- _What you have to do_:
Retype each entry. Leave nothing out.

- _Given data_:
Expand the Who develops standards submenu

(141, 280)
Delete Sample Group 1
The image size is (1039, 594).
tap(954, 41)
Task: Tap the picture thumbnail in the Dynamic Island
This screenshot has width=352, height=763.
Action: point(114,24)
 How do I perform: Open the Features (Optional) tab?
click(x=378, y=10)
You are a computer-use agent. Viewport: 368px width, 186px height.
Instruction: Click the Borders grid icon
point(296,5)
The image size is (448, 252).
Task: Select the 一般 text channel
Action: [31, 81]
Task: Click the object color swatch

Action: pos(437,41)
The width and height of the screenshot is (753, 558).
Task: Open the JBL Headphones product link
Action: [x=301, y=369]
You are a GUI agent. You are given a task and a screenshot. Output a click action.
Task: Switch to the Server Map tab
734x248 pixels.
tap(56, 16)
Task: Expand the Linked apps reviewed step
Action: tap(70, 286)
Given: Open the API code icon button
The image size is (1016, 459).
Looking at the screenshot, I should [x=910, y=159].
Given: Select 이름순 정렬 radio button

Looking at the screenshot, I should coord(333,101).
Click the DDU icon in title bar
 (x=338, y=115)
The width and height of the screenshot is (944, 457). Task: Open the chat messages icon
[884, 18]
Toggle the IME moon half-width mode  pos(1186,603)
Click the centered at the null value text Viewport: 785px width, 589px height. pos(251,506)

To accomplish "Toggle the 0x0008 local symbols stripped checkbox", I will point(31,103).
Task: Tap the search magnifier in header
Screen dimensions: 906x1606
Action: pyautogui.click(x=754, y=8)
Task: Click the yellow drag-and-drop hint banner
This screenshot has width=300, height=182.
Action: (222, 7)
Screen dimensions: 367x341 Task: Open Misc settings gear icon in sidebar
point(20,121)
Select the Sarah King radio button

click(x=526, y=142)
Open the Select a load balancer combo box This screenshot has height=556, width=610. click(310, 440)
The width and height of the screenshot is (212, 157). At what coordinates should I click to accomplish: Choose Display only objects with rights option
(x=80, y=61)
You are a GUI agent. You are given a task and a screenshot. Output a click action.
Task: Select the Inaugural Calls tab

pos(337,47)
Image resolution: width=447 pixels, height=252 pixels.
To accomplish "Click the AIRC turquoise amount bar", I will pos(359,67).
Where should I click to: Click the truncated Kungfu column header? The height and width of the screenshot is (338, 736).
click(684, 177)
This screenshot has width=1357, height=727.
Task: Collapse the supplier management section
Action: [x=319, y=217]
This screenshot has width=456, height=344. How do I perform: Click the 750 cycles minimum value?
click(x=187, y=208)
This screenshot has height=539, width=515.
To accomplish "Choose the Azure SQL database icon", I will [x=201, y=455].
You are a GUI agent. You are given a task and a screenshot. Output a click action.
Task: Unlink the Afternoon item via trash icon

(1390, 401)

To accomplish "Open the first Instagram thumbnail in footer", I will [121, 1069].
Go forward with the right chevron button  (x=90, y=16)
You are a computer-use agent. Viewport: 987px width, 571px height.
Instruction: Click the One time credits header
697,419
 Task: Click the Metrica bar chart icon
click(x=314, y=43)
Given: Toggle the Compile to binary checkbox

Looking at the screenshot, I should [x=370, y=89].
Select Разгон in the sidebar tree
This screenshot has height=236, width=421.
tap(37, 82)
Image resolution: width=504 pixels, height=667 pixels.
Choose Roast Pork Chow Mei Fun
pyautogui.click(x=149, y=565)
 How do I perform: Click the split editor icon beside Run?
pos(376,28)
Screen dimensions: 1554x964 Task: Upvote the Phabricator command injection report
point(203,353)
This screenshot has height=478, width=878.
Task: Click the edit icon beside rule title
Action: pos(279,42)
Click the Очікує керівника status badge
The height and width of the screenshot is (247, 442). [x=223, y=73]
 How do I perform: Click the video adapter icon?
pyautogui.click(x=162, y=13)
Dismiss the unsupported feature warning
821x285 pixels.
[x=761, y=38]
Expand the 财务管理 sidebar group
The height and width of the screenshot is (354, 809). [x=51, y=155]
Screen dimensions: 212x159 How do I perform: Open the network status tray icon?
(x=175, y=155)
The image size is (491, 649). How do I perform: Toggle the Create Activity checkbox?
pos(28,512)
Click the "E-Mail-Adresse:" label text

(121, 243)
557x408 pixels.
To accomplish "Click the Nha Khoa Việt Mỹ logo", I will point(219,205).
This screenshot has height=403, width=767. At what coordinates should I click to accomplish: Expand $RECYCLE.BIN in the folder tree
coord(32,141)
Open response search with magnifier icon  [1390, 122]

- _Result of the task_:
Expand the Who develops standards submenu

(141, 280)
Delete Sample Group 1
The image size is (1039, 594).
tap(954, 41)
Task: Tap the picture thumbnail in the Dynamic Island
This screenshot has width=352, height=763.
Action: point(114,24)
 How do I perform: Open the Features (Optional) tab?
click(x=378, y=10)
You are a computer-use agent. Viewport: 368px width, 186px height.
Instruction: Click the Borders grid icon
point(296,5)
The image size is (448, 252).
Task: Select the 一般 text channel
Action: [31, 81]
Task: Click the object color swatch

Action: pos(437,41)
The width and height of the screenshot is (753, 558).
Task: Open the JBL Headphones product link
Action: [x=301, y=369]
You are a GUI agent. You are given a task and a screenshot. Output a click action.
Task: Switch to the Server Map tab
734x248 pixels.
tap(56, 16)
Task: Expand the Linked apps reviewed step
Action: tap(70, 286)
Given: Open the API code icon button
The image size is (1016, 459).
Looking at the screenshot, I should [x=910, y=159].
Given: Select 이름순 정렬 radio button

Looking at the screenshot, I should coord(333,101).
Click the DDU icon in title bar
 (x=338, y=115)
The width and height of the screenshot is (944, 457). Task: Open the chat messages icon
[884, 18]
Toggle the IME moon half-width mode  pos(1186,603)
Click the centered at the null value text Viewport: 785px width, 589px height. pos(251,506)

To accomplish "Toggle the 0x0008 local symbols stripped checkbox", I will point(31,103).
Task: Tap the search magnifier in header
Screen dimensions: 906x1606
Action: pyautogui.click(x=754, y=8)
Task: Click the yellow drag-and-drop hint banner
This screenshot has width=300, height=182.
Action: (222, 7)
Screen dimensions: 367x341 Task: Open Misc settings gear icon in sidebar
point(20,121)
Select the Sarah King radio button

click(x=526, y=142)
Open the Select a load balancer combo box This screenshot has height=556, width=610. click(310, 440)
The width and height of the screenshot is (212, 157). At what coordinates should I click to accomplish: Choose Display only objects with rights option
(x=80, y=61)
You are a GUI agent. You are given a task and a screenshot. Output a click action.
Task: Select the Inaugural Calls tab

pos(337,47)
Image resolution: width=447 pixels, height=252 pixels.
To accomplish "Click the AIRC turquoise amount bar", I will pos(359,67).
Where should I click to: Click the truncated Kungfu column header? The height and width of the screenshot is (338, 736).
click(684, 177)
This screenshot has width=1357, height=727.
Task: Collapse the supplier management section
Action: [x=319, y=217]
This screenshot has width=456, height=344. How do I perform: Click the 750 cycles minimum value?
click(x=187, y=208)
This screenshot has height=539, width=515.
To accomplish "Choose the Azure SQL database icon", I will [x=201, y=455].
You are a GUI agent. You are given a task and a screenshot. Output a click action.
Task: Unlink the Afternoon item via trash icon

(1390, 401)

To accomplish "Open the first Instagram thumbnail in footer", I will [121, 1069].
Go forward with the right chevron button  (x=90, y=16)
You are a computer-use agent. Viewport: 987px width, 571px height.
Instruction: Click the One time credits header
697,419
 Task: Click the Metrica bar chart icon
click(x=314, y=43)
Given: Toggle the Compile to binary checkbox

Looking at the screenshot, I should [x=370, y=89].
Select Разгон in the sidebar tree
This screenshot has height=236, width=421.
tap(37, 82)
Image resolution: width=504 pixels, height=667 pixels.
Choose Roast Pork Chow Mei Fun
pyautogui.click(x=149, y=565)
 How do I perform: Click the split editor icon beside Run?
pos(376,28)
Screen dimensions: 1554x964 Task: Upvote the Phabricator command injection report
point(203,353)
This screenshot has height=478, width=878.
Task: Click the edit icon beside rule title
Action: pos(279,42)
Click the Очікує керівника status badge
The height and width of the screenshot is (247, 442). [x=223, y=73]
 How do I perform: Click the video adapter icon?
pyautogui.click(x=162, y=13)
Dismiss the unsupported feature warning
821x285 pixels.
[x=761, y=38]
Expand the 财务管理 sidebar group
The height and width of the screenshot is (354, 809). [x=51, y=155]
Screen dimensions: 212x159 How do I perform: Open the network status tray icon?
(x=175, y=155)
The image size is (491, 649). How do I perform: Toggle the Create Activity checkbox?
pos(28,512)
Click the "E-Mail-Adresse:" label text

(121, 243)
557x408 pixels.
To accomplish "Click the Nha Khoa Việt Mỹ logo", I will point(219,205).
This screenshot has height=403, width=767. At what coordinates should I click to accomplish: Expand $RECYCLE.BIN in the folder tree
coord(32,141)
Open response search with magnifier icon  [1390, 122]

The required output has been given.